Fonte Corriere su Indymedia

Targa per Pedenovi, rinviata la posa. Continuano le polemiche
by dal corriere Friday, Apr. 21, 2006 at 12:01 PM

Targa per Pedenovi, rinviata la posa. Continuano le polemiche.

Ieri, gli operai del Comune non si sono presentati in viale Lombardia. Palazzo Marino ha deciso di rinviare la posa del palo che dovrà sorreggere la targa in ricordo di Enrico Pedenovi, il consigliere provinciale dell’Msi ammazzato da un commando di Prima Linea il 29 aprile del 1976. Lo si farà due giorni prima dell’inaugurazione del 29 per permettere che si calmino le acque dopo le durissime polemiche dell’altro giorno. Polemiche che non si sono fermate neanche ieri. «Ho l’impressione che questa giunta si voglia ricordare solo dei propri morti – attacca il consigliere dei Ds, Aldo Ugliano -. Avevo proposto di intitolare una via all’agente Antonio Marino ucciso da una bomba lanciata dai neofascisti. Non ho ancora ricevuto nessuna risposta». Replica il vicesindaco Riccardo De Corato: «Dopo trent’anni, la targa per Pedenovi è un atto riparatore e di giustizia nei confronti di un uomo delle istituzioni, tranquillo, ma convinto delle sue idee e per questo motivo massacrato sotto casa». Il vicesindaco ricorda anche un’altra cosa. Che la mozione presentata da An nel 2003 «è stata votata da 36 consiglieri su 38». Ma un altro rappresentante di An, il già coordinatore regionale Massimo Corsaro, fa una proposta a titolo personale: «Per evitare strumentalizzazioni politiche sono pronto ad accettare che la posa della targa venga rinviata al dopo-elezioni. Tutto ciò a patto che tutte le forze politiche si dichiarino unanimamente d’accordo nel ritenere che il futuro sindaco, chiunque esso sia, realizzi tra i primi atti della nuova amministrazione quello di lasciare un ricordo concreto e tangibile alla memoria di Pedenovi». «Gli abitanti di viale Lombardia – attacca invece l’ex assessore regionale di An, Carlo Borsani – ci devono dire se uccidere un fascista è un reato o no. Se non lo è, è giusto e doveroso mettere la targa. Altrimenti… Ma nessuno di noi vuole credere a un’ipotesi del genere».
Discorso che a Palazzo Marino non è piaciuto. Ieri è intervenuto anche il sindaco Gabriele Albertini: «Non credo che la pietà sia morta a Milano. Se penso che ai giorni nostri ci sono dei contrasti su una lapide che ricorda quello che 30 anni fa è stato un omicidio, possiamo dire che un passo avanti è stato fatto». E l’assessore Stefano Zecchi: «Spiace il fatto che non si riesca a trovare una sintesi superiore che oltrepassi la pur comprensibile battaglia politica».

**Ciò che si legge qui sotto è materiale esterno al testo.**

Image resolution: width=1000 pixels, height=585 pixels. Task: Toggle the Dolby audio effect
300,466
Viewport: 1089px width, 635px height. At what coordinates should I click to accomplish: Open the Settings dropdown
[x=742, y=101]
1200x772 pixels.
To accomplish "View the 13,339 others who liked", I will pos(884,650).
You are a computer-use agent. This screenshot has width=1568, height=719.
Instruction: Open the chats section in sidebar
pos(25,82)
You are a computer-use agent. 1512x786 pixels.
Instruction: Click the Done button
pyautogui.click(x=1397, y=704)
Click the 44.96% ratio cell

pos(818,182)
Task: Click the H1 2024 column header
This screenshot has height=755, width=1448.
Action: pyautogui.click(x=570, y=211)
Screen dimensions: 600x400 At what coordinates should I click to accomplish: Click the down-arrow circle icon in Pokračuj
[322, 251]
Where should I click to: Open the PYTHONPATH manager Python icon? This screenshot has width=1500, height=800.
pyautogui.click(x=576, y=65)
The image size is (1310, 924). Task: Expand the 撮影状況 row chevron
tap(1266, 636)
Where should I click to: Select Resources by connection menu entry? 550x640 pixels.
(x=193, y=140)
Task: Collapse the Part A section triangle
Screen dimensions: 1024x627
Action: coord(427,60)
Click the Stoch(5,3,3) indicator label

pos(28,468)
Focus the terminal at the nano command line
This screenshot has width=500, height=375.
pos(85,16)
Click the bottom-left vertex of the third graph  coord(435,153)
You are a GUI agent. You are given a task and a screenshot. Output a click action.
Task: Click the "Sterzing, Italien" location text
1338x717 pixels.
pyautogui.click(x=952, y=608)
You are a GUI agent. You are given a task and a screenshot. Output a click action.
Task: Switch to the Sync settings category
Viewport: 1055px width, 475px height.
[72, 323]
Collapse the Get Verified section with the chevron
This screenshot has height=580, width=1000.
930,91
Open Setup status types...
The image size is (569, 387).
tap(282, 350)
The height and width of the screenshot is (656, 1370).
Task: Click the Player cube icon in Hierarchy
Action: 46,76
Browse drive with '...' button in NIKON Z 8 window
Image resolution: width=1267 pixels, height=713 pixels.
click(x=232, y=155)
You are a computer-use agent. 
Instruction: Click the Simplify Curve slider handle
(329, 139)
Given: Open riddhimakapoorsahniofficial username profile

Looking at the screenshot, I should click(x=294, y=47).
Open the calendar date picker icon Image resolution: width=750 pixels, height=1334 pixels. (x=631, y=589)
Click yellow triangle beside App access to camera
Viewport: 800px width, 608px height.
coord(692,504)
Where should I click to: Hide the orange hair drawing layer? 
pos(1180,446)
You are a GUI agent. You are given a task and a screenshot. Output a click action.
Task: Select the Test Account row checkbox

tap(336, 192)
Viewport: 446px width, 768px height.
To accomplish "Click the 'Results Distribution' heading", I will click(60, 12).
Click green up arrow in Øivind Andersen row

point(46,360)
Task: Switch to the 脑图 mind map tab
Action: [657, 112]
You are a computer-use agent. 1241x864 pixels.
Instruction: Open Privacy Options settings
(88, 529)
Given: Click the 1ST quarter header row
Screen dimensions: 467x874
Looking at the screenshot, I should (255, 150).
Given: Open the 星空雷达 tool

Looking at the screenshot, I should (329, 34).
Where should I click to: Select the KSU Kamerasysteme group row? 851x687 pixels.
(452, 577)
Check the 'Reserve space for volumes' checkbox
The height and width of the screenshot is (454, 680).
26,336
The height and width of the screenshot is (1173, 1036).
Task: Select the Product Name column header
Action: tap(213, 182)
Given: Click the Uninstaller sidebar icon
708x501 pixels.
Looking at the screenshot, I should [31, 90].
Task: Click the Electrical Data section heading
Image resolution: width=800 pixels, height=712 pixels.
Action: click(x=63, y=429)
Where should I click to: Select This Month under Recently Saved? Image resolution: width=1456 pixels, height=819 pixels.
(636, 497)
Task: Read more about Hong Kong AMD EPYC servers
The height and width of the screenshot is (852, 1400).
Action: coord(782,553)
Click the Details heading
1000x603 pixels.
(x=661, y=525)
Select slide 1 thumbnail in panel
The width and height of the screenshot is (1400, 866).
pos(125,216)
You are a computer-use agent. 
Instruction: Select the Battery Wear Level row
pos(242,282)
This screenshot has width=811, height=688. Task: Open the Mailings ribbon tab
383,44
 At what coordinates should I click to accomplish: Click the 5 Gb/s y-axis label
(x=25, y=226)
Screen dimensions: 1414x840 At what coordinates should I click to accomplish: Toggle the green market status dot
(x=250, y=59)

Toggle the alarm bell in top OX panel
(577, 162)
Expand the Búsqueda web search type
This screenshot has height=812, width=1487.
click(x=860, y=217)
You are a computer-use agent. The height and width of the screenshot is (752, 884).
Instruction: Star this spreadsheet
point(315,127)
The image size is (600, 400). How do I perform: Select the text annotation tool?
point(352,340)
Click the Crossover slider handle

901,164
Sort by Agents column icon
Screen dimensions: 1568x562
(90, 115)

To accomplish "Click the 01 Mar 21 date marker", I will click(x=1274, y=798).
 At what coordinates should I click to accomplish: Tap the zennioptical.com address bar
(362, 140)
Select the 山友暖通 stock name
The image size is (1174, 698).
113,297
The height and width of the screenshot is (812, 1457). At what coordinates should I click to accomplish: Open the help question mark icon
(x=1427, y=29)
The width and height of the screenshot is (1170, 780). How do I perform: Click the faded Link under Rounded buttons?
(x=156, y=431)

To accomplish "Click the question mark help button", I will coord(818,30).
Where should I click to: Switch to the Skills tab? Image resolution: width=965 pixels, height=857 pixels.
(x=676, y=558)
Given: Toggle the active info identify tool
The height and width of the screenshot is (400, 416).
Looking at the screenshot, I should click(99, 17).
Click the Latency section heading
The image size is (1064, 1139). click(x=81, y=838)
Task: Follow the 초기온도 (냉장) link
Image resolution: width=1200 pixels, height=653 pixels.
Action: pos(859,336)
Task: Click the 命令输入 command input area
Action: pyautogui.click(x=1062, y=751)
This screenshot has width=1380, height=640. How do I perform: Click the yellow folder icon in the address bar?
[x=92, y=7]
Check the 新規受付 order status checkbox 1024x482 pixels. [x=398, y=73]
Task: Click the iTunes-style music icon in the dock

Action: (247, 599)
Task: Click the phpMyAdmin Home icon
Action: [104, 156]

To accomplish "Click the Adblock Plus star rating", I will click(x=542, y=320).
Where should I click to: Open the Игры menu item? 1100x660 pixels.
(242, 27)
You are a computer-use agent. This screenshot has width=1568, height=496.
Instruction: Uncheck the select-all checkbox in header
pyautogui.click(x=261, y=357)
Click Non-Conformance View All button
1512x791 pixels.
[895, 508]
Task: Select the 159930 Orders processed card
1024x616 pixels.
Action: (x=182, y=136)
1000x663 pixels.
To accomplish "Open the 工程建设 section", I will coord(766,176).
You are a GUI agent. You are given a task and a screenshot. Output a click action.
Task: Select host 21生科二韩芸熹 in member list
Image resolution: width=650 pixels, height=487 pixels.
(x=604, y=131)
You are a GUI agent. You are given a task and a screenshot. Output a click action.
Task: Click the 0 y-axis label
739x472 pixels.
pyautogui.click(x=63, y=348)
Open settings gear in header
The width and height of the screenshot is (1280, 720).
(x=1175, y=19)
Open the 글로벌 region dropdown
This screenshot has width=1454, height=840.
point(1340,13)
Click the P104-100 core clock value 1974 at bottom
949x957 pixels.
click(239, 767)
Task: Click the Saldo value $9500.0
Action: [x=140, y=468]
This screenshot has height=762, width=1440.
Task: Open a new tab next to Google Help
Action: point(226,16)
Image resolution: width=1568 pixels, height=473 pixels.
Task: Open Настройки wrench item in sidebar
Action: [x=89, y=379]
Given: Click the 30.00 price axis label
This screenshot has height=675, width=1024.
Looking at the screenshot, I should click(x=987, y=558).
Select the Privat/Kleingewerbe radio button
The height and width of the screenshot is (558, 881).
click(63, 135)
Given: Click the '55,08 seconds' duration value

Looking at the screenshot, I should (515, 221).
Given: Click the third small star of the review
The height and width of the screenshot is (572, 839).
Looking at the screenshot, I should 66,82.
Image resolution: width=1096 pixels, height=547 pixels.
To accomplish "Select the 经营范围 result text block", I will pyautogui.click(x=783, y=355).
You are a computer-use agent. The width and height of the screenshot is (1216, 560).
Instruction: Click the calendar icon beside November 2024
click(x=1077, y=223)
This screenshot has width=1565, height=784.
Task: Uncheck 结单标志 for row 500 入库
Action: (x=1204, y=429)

Fonte Repubblica su Indymedia

Milano – Rivolta contro la targa per Pedenovi
by da repubblica Thursday, Apr. 20, 2006 at 2:08 PM mail:

La lapide per ricordare il consigliere missino ucciso nel ´76 da Prima Linea. De Corato: basta divisioni. Fiano: ascoltate la gente. Il Comune la vuole in viale Lombardia, alt dai residenti.

Scoppia il caso Pedenovi. Il Comune vuole una targa commemorativa, ma i cittadini di viale Lombardia dicono no. E immediatamente esplode anche una polemica politica. «Pensavo che certe divisioni a distanza di 30 anni fossero sparite» dice De Corato. «Loro pensano solo ai morti di destra» replicano i consiglieri di sinistra.
Il consiglio comunale già tre anni fa aveva approvato a larga maggioranza la lapide in ricordo di Enrico Pedenovi, consigliere provinciale dell´Msi assassinato da un commando di Prima Linea il 29 aprile del 1976, in viale Lombardia. Doveva essere sistemata sulla facciata dello stabile popolare di proprietà comunale, civico 65/67 e scoperta il 29 prossimo, nel trentennale della morte. Ma gli inquilini si sono opposti. Così si è ripiegato su un palo, che sostiene la targa. Ma nemmeno questo passa, almeno per ora, perché ieri alcuni abitanti del quartiere sono scesi in strada a bloccare l´operazione.
«Potevamo mettere la targa, con un atto di forza, sullo stabile di nostra proprietà – ha detto De Corato – ma onorare una persona uccisa non è un atto di sfida. Purtroppo nel 2006, in una Milano completamente cambiata, c´è ancora chi ci riporta a un tempo e un clima che speravamo non ci fossero più. Mi chiedo quale sia il senso civico e la pietà umana di questa città».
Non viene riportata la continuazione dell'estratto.